Akan tetapi perlu diperhatikan bahwa yang disebutkan ini adalah yang sesuai dengan sunnah, bukan maksudnya diharamkan bagi si anak yang tinggal bersama orang tuanya untuk berkurban sendiri. Akan tetapi tidak diragukan lagi bahwasanya mencocoki sunnah itu lebih baik daripada tidak. Aku akan berikan sebuah permisalan: ada dua orang, yang satu menegakkan shalat sunnah fajar secara ringkas dan yang satunya memanjangkannya, mana dari keduanya yang lebih mencocoki sunnah? Jawabannya adalah orang pertama yang shalatnya pendek (yang mencocoki sunnah). Akan tetapi orang kedua walaupun dia memanjangkan shalatnya dan menyalahi sunnah dia tidak dianggap berdosa.
Demikian pula, jika kita katakan bahwa yang sunnah bagi penghuni dalam satu rumah menyembelih 1 hewan kurban, dan yang akan melakukannya adalah kepala rumah tangga. Bukan berarti seandainya mereka berkurban lebih dari satu ekor maka mereka berdosa, mereka tidak berdosa. Hanyasaja beramal sesuai sunnah lebih afdhal ketimbang memperbanyak amalan. Allah Ta’ala berfirman,
(لِيَبْلُوَكُمْ أَيُّكُمْ أَحْسَنُ عَمَلًا)
“agar Allah menguji kalian, siapakah di antara kalian yang paling baik amalannya.” (QS. Al-Mulk:2)
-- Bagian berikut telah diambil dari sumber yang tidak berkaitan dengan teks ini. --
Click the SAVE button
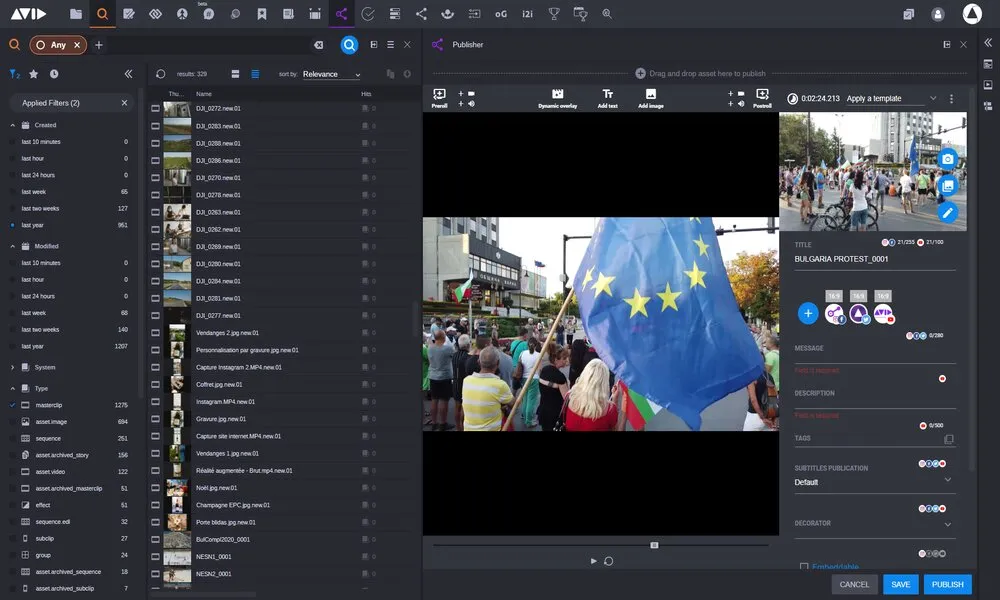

Oleh karena itu, ketika Nabi Shallallahu ‘alaihi wa Sallam mengutus dua orang dalam suatu keperluan. Ketika keduanya tidak mendapati air (untuk berwudhu), keduanya pun bertayamum dan melakukan shalat. Kemudian (ketika selesai shalat) keduanya mendapati air. Lantas seorang dari keduanya berwudhu’ dan mengulangi shalatnya, sedangkan yang satu lagi tidak berwudhu’ dan tidak mengulangi shalatnya. Kejadian itu dilaporkan kepada Nabi Shallallahu ‘alaihi wa Sallam, maka beliau berkata kepada orang yang tidak mengulangi shalatnya, “Engkau telah benar (mencocoki sunnah,pen).” Dan kepada orang yang mengulangi shalatnya beliau katakan, “Engkau mendapat pahala dua kali.” Maka tentu saja yang afdhal dari keduanya adalah yang mencocoki sunnah. Hanyalah orang satunya mendapat pahala dua kali dikarenakan dia melakukan dua amalan, sehingga mendapat pahala dari dua amalan tersebut. Akan tetapi pahalanya tidak seperti orang yang mencocoki sunnah.